> _ENTRIES PROVIDED_:
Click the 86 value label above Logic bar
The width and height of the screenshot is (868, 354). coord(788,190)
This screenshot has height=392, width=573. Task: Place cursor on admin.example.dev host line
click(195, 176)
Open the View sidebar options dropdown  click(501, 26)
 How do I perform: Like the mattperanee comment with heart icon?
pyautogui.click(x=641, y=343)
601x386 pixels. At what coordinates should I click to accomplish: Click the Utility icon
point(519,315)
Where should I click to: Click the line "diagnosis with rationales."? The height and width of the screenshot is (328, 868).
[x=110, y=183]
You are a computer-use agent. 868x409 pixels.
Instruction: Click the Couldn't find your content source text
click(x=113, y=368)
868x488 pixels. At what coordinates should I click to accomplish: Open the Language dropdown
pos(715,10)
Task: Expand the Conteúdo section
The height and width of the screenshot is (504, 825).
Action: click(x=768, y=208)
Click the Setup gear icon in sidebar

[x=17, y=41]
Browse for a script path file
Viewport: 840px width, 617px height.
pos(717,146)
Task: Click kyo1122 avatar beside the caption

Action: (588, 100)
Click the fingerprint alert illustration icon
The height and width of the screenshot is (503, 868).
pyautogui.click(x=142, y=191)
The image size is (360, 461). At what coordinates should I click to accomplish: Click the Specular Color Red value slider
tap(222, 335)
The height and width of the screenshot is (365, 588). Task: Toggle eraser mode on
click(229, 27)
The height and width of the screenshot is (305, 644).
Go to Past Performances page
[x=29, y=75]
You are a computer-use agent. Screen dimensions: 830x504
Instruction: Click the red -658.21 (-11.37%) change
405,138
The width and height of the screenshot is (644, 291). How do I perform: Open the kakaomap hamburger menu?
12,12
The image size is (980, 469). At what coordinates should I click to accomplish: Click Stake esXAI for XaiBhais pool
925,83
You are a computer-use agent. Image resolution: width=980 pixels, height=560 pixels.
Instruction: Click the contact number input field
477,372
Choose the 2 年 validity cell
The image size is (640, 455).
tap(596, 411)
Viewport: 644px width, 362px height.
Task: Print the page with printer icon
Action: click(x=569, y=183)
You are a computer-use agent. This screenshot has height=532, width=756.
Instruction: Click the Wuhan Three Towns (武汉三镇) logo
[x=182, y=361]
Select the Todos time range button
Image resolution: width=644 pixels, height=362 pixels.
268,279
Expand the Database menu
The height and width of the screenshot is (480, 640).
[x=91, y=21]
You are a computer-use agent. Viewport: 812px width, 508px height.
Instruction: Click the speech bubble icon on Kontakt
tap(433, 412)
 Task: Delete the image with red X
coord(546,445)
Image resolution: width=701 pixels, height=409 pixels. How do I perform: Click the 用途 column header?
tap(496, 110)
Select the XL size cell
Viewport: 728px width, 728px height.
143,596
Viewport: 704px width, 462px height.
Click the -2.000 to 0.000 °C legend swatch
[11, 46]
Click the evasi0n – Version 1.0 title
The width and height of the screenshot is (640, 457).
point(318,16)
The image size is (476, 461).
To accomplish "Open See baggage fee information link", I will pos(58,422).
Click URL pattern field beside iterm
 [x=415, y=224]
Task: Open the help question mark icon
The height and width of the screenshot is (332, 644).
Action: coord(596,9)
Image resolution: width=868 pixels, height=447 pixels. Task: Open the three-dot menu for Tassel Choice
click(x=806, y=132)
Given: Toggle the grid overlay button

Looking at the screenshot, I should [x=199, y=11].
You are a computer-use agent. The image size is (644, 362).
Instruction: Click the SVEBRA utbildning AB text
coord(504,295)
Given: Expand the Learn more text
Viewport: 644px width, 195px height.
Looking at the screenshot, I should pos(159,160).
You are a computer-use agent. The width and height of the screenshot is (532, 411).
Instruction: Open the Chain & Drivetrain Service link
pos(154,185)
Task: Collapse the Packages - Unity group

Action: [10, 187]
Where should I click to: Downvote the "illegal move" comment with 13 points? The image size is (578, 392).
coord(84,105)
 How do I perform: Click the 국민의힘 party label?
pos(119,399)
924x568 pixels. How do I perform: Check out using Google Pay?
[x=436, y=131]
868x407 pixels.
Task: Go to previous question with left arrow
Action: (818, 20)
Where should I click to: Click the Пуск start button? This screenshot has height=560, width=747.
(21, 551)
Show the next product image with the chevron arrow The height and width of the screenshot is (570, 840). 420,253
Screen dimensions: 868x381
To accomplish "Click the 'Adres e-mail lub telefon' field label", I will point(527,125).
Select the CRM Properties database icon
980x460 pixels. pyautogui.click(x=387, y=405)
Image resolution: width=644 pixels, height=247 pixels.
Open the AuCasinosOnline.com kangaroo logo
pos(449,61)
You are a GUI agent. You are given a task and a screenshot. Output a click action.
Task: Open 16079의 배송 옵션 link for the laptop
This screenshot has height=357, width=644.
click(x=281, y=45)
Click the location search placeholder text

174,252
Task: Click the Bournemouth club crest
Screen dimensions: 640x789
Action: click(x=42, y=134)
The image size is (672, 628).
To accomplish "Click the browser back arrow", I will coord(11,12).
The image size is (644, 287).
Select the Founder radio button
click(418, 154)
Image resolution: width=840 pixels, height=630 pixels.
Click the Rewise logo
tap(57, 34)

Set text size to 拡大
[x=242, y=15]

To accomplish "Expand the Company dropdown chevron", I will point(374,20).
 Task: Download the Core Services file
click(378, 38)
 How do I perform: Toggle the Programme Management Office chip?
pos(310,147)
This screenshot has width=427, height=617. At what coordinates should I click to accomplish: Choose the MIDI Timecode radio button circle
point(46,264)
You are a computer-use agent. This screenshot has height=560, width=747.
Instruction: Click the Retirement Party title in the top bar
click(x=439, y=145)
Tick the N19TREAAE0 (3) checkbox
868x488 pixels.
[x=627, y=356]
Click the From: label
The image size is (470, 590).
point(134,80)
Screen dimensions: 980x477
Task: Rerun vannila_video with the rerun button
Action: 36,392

> _WHAT IS EXPECTED_: Retype the listing above exactly as it appears.

> _RESULT_:
Click the 86 value label above Logic bar
The width and height of the screenshot is (868, 354). coord(788,190)
This screenshot has height=392, width=573. Task: Place cursor on admin.example.dev host line
click(195, 176)
Open the View sidebar options dropdown  click(501, 26)
 How do I perform: Like the mattperanee comment with heart icon?
pyautogui.click(x=641, y=343)
601x386 pixels. At what coordinates should I click to accomplish: Click the Utility icon
point(519,315)
Where should I click to: Click the line "diagnosis with rationales."? The height and width of the screenshot is (328, 868).
[x=110, y=183]
You are a computer-use agent. 868x409 pixels.
Instruction: Click the Couldn't find your content source text
click(x=113, y=368)
868x488 pixels. At what coordinates should I click to accomplish: Open the Language dropdown
pos(715,10)
Task: Expand the Conteúdo section
The height and width of the screenshot is (504, 825).
Action: click(x=768, y=208)
Click the Setup gear icon in sidebar

[x=17, y=41]
Browse for a script path file
Viewport: 840px width, 617px height.
pos(717,146)
Task: Click kyo1122 avatar beside the caption

Action: (588, 100)
Click the fingerprint alert illustration icon
The height and width of the screenshot is (503, 868).
pyautogui.click(x=142, y=191)
The image size is (360, 461). At what coordinates should I click to accomplish: Click the Specular Color Red value slider
tap(222, 335)
The height and width of the screenshot is (365, 588). Task: Toggle eraser mode on
click(229, 27)
The height and width of the screenshot is (305, 644).
Go to Past Performances page
[x=29, y=75]
You are a computer-use agent. Screen dimensions: 830x504
Instruction: Click the red -658.21 (-11.37%) change
405,138
The width and height of the screenshot is (644, 291). How do I perform: Open the kakaomap hamburger menu?
12,12
The image size is (980, 469). At what coordinates should I click to accomplish: Click Stake esXAI for XaiBhais pool
925,83
You are a computer-use agent. Image resolution: width=980 pixels, height=560 pixels.
Instruction: Click the contact number input field
477,372
Choose the 2 年 validity cell
The image size is (640, 455).
tap(596, 411)
Viewport: 644px width, 362px height.
Task: Print the page with printer icon
Action: click(x=569, y=183)
You are a computer-use agent. This screenshot has height=532, width=756.
Instruction: Click the Wuhan Three Towns (武汉三镇) logo
[x=182, y=361]
Select the Todos time range button
Image resolution: width=644 pixels, height=362 pixels.
268,279
Expand the Database menu
The height and width of the screenshot is (480, 640).
[x=91, y=21]
You are a computer-use agent. Viewport: 812px width, 508px height.
Instruction: Click the speech bubble icon on Kontakt
tap(433, 412)
 Task: Delete the image with red X
coord(546,445)
Image resolution: width=701 pixels, height=409 pixels. How do I perform: Click the 用途 column header?
tap(496, 110)
Select the XL size cell
Viewport: 728px width, 728px height.
143,596
Viewport: 704px width, 462px height.
Click the -2.000 to 0.000 °C legend swatch
[11, 46]
Click the evasi0n – Version 1.0 title
The width and height of the screenshot is (640, 457).
point(318,16)
The image size is (476, 461).
To accomplish "Open See baggage fee information link", I will pos(58,422).
Click URL pattern field beside iterm
 [x=415, y=224]
Task: Open the help question mark icon
The height and width of the screenshot is (332, 644).
Action: coord(596,9)
Image resolution: width=868 pixels, height=447 pixels. Task: Open the three-dot menu for Tassel Choice
click(x=806, y=132)
Given: Toggle the grid overlay button

Looking at the screenshot, I should [x=199, y=11].
You are a computer-use agent. The image size is (644, 362).
Instruction: Click the SVEBRA utbildning AB text
coord(504,295)
Given: Expand the Learn more text
Viewport: 644px width, 195px height.
Looking at the screenshot, I should pos(159,160).
You are a computer-use agent. The width and height of the screenshot is (532, 411).
Instruction: Open the Chain & Drivetrain Service link
pos(154,185)
Task: Collapse the Packages - Unity group

Action: [10, 187]
Where should I click to: Downvote the "illegal move" comment with 13 points? The image size is (578, 392).
coord(84,105)
 How do I perform: Click the 국민의힘 party label?
pos(119,399)
924x568 pixels. How do I perform: Check out using Google Pay?
[x=436, y=131]
868x407 pixels.
Task: Go to previous question with left arrow
Action: (818, 20)
Where should I click to: Click the Пуск start button? This screenshot has height=560, width=747.
(21, 551)
Show the next product image with the chevron arrow The height and width of the screenshot is (570, 840). 420,253
Screen dimensions: 868x381
To accomplish "Click the 'Adres e-mail lub telefon' field label", I will point(527,125).
Select the CRM Properties database icon
980x460 pixels. pyautogui.click(x=387, y=405)
Image resolution: width=644 pixels, height=247 pixels.
Open the AuCasinosOnline.com kangaroo logo
pos(449,61)
You are a GUI agent. You are given a task and a screenshot. Output a click action.
Task: Open 16079의 배송 옵션 link for the laptop
This screenshot has height=357, width=644.
click(x=281, y=45)
Click the location search placeholder text

174,252
Task: Click the Bournemouth club crest
Screen dimensions: 640x789
Action: click(x=42, y=134)
The image size is (672, 628).
To accomplish "Click the browser back arrow", I will coord(11,12).
The image size is (644, 287).
Select the Founder radio button
click(418, 154)
Image resolution: width=840 pixels, height=630 pixels.
Click the Rewise logo
tap(57, 34)

Set text size to 拡大
[x=242, y=15]

To accomplish "Expand the Company dropdown chevron", I will point(374,20).
 Task: Download the Core Services file
click(378, 38)
 How do I perform: Toggle the Programme Management Office chip?
pos(310,147)
This screenshot has width=427, height=617. At what coordinates should I click to accomplish: Choose the MIDI Timecode radio button circle
point(46,264)
You are a computer-use agent. This screenshot has height=560, width=747.
Instruction: Click the Retirement Party title in the top bar
click(x=439, y=145)
Tick the N19TREAAE0 (3) checkbox
868x488 pixels.
[x=627, y=356]
Click the From: label
The image size is (470, 590).
point(134,80)
Screen dimensions: 980x477
Task: Rerun vannila_video with the rerun button
Action: 36,392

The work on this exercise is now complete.